Wooyoung elini San'ın elinden fevri bir şekilde çekince San korkuyla geriye sıçrayıp ellerini göğsüne doğru çekti.
"BANA DOKUNMA!" diye bağırdı, yüzü ona bariz bir korku ve şaşkınlıkla bakan San'ın yüzünden sadece bir nefes uzaklıktaydı. Gözleri belirsiz ve koyu, kopkoyuydu. Ruh hali tamamen değişmişti; şeytani bir güç tarafından ele geçirilmiş gibiydi.
Bu Wooyoung değildi.
Derin ve hızlı nefes alıp veriyordu, bir lanet gibi içinde taşıdığı saldırganlık dışa vurmak istiyordu.

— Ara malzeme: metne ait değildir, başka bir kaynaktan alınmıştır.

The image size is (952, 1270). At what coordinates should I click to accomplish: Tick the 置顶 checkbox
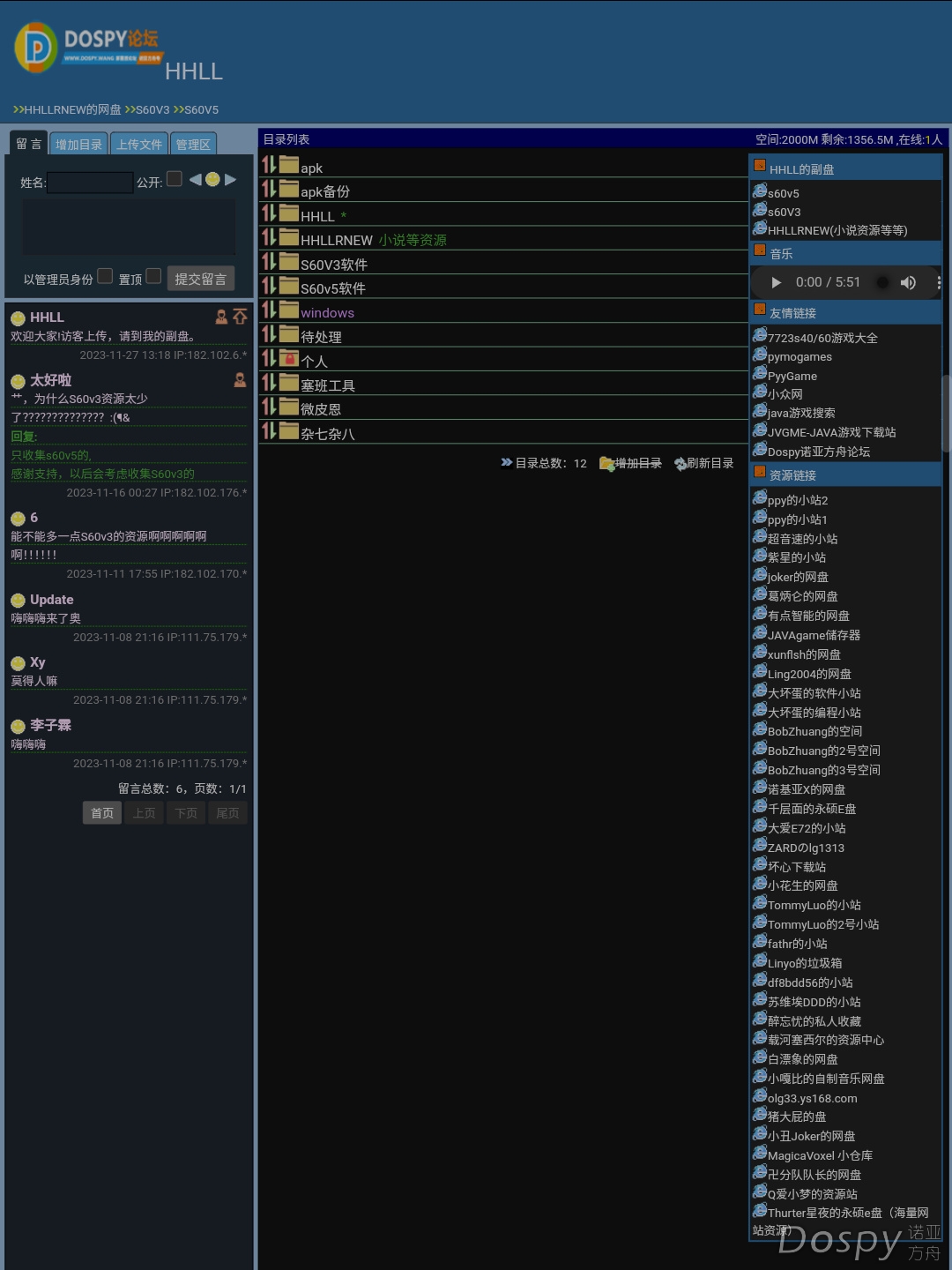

İncitme ve o alandaki en güçlü olma isteği, ihtiyacı, içgüdüsü asla itiraf edemeyeceği bir şekilde hem heyecanlı hem de yıkıcı hissettiriyordu. Yıkıcıydı çünkü bilen ya da en azından sırrını tahmin eden herkes, hatta arkadaşları bile onu canavar olarak görüyordu. Ve geçmişinin hayaletlerine göre emir almayan ancak veren ve bir hiçmiş gibi acı duyan, insanların kendi dezavantajını kullanan tehlikeli bir şeydi. Heyecanlıydı çünkü kontrolü eline alıyordu. Kontrolü, gücü ve saygıyı elde ediyordu. Gerçek Wooyoung istiyor mu istemiyor mu umursamadan içindeki o hastalıklı arzuyu besleme ihtiyacı hissediyordu. İstiyordu. Zorundaydı.
Ve bu asla değişmeyecekti.
Yavaşça San'ı tanımaya başladı. Yavaşça belirsiz, temkinli bakışlarını fark etti ve anında kendisinden on kat daha fazla korkmuş, hayal kırklığına uğramış ve öfkelenmişti.
Solgun yüzüyle hızla dikleşip San'a baktı. Arkadaşlarına baktığında ani duygu değişimiyle oyunlarına ara verip kuşkuyla onları izlediklerini gördü.
Tökezleyerek kızarmış ve akmak üzere olan yaşlarla dolmuş büyük gözleriyle ona bakan San'dan uzaklaştı. Wooyoung'un ağzı açılıp kapanırken açıklama yapmak için söylemek istediklerini kelimelere dökmeye çalışıyordu. Fakat ağzından çıkanlar istediklerinden çok farklıydı.
"Ö-özür dilerim. Özür dilerim."
Ardından arkasına döndü ve sıktığı yumruklarıyla ve titreyen omuzlarıyla villaya geri döndü.